▶ **Passage**:
···

It’s been quite a week for Ioanna Psiharis and Haakon Hanson.
On Monday, Psiharis and Hanson decided “enough already” and booked a 10-person pop-up wedding at a Richmond hotel on Valentine’s weekend, kicking their thrice COVID-cancelled original wedding plans to the curb.
And on Wednesday, the childhood sweethearts from Ladner - age 24 and 25 respectively, who’ve been together for eight years - discovered they were expecting not one baby, but two.
“I called the hotel three days ago to see if this weekend was available and they called me back right away,” said an excited Psiharis, who’s been engaged to Hanson since December 2018.
“Yesterday, we went in and saw the grand ballroom (at the Executive Hotel Vancouver Airport – on Westminster Highway) and loved it.
“And, we just found out yesterday we are expecting twins. It has been an incredible week.”
Psiharis told the Richmond News how the couple’s original wedding date of Sept. 14, 2020 - with a reception at Newlands Golf Club in Langley after a ceremony at a Greek church in Burnaby – was postponed in May due to the pandemic.
Their re-arranged date in November, at the same venues, was postponed in September, with no end to COVID restrictions on public gatherings in sight.
They went for third-time lucky on Feb. 13, 2021 but, realizing early in the year that it had no chance, the couple pushed it yet again, this time to the same date in February 2022.
But only a few days ago, Psiharis learned from a friend about special 10-person pop-up weddings (as reported in last week’s News) being laid on by the Executive Hotel, event planners Event To.The.Nines and its partner Proline Events, which adhere to the public health orders.
“Honestly, we’ve lost so many people in the last year and, to be honest, we just wanted to get it over with at this point,” said Psiharis about the last-minute decision.
“Our parents are going to be there, our siblings are going to be there. God willing, in a couple of years we can have a bigger celebration. We just want to get married and be husband and wife.
“In the past year, everyone was focused on what we couldn’t do and not what we could do.
“And when we walked into the room in the hotel, everything just seemed right and we realized all the special moments that we hope to have would still be there.”
Psiharis said having the traditional large wedding with a big party “would have been great,” but COVID “has made us fine tune everything in life and everything that’s important to us is going to be in that room.”
As well as hurriedly making her wedding plans, and announcing her pregnancy, Psiharis had another little (or big) problem to sort out urgently – getting her wedding dress re-fitted, which is no mean feat considering she’s lost an incredible 250 pounds since June 2019.
“I haven’t had it altered for a couple of years, partly due to the wedding cancellations,” added Psiharis, who was laid off post-pandemic as a wedding coordinator for the cruise ship industry and had to call brides-to-be last year to tell them their big days were cancelled.
“Luckily we found someone today to take it in to get altered in time for Saturday.”

···

▶ **What is required**: In the wedding article, where was the reception for the couple's original wedding date planned to be held?

▶ **Input data**:
···

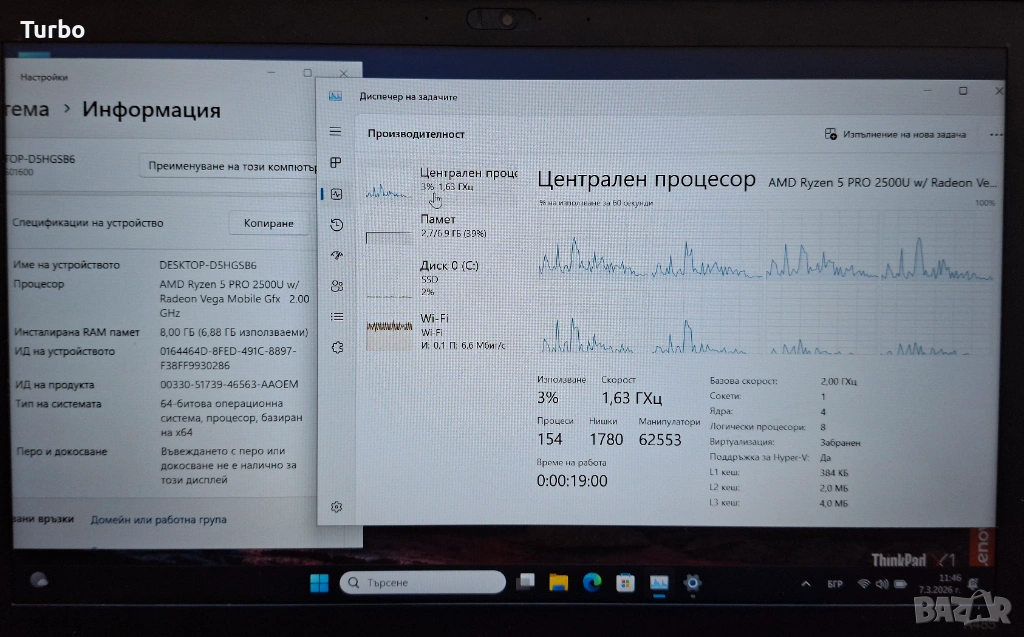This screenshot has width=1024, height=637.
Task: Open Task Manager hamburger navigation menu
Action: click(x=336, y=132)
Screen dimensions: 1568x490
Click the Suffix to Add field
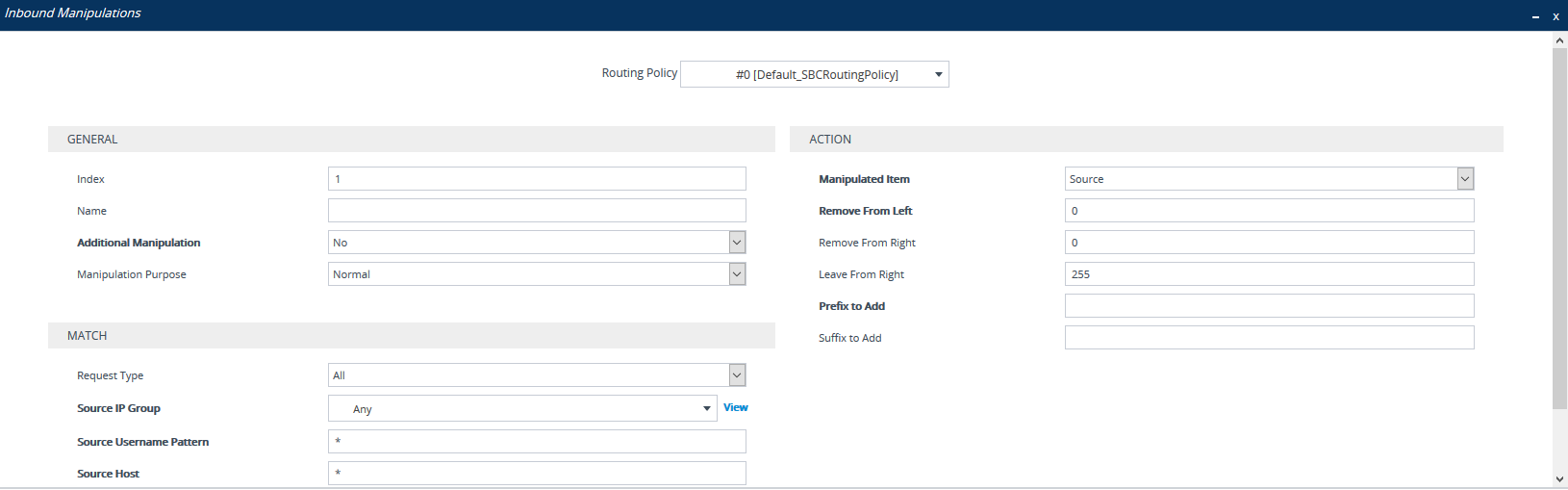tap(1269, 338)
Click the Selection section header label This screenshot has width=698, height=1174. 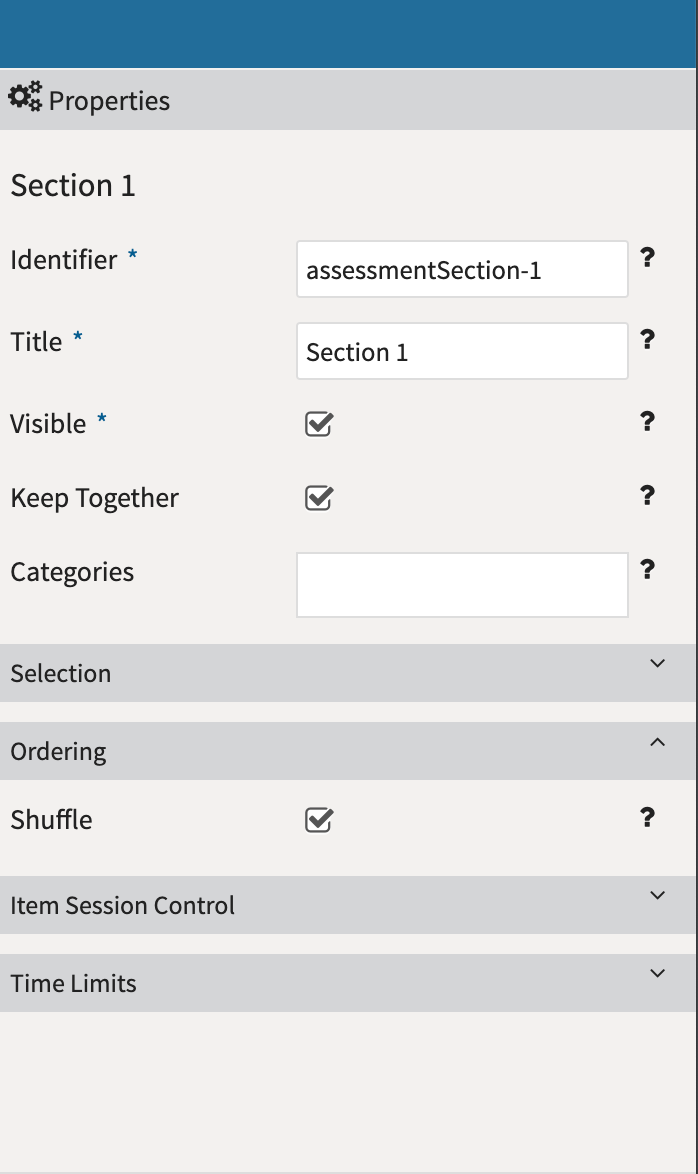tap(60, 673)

···

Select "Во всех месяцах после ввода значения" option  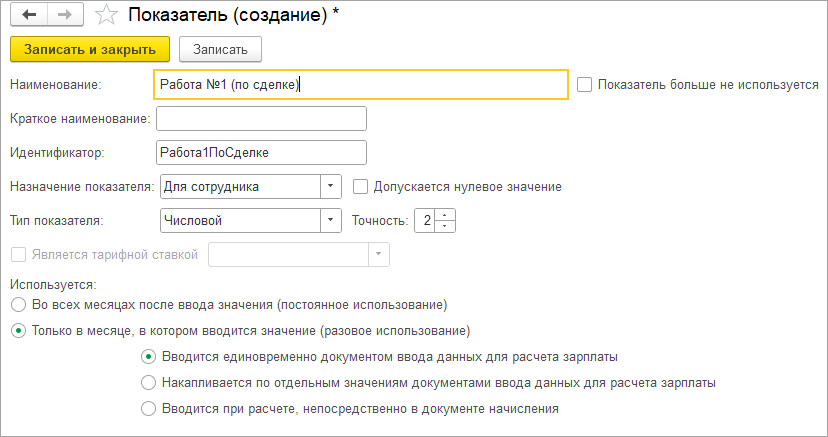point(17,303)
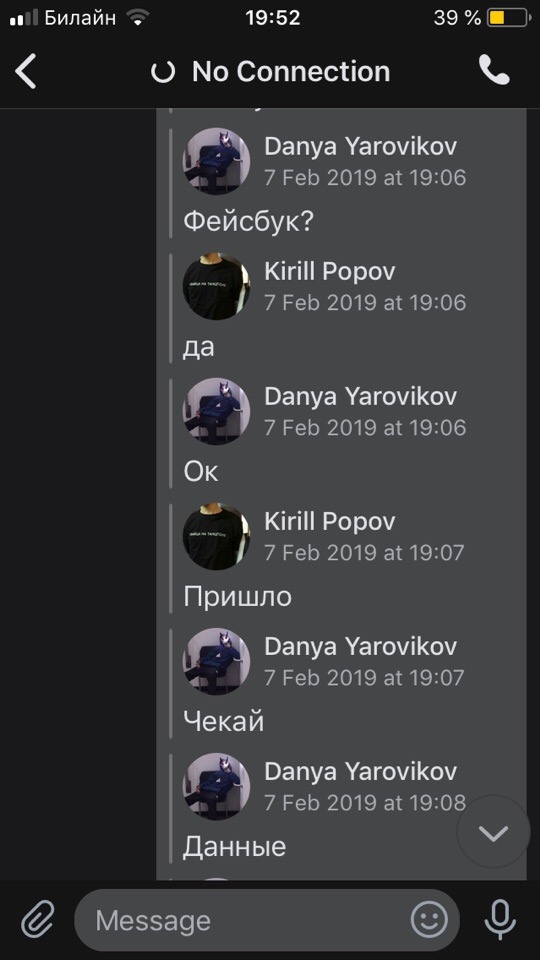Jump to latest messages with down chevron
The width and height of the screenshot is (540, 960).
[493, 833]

···

▶ **Task solution**: Newlands Golf Club in Langley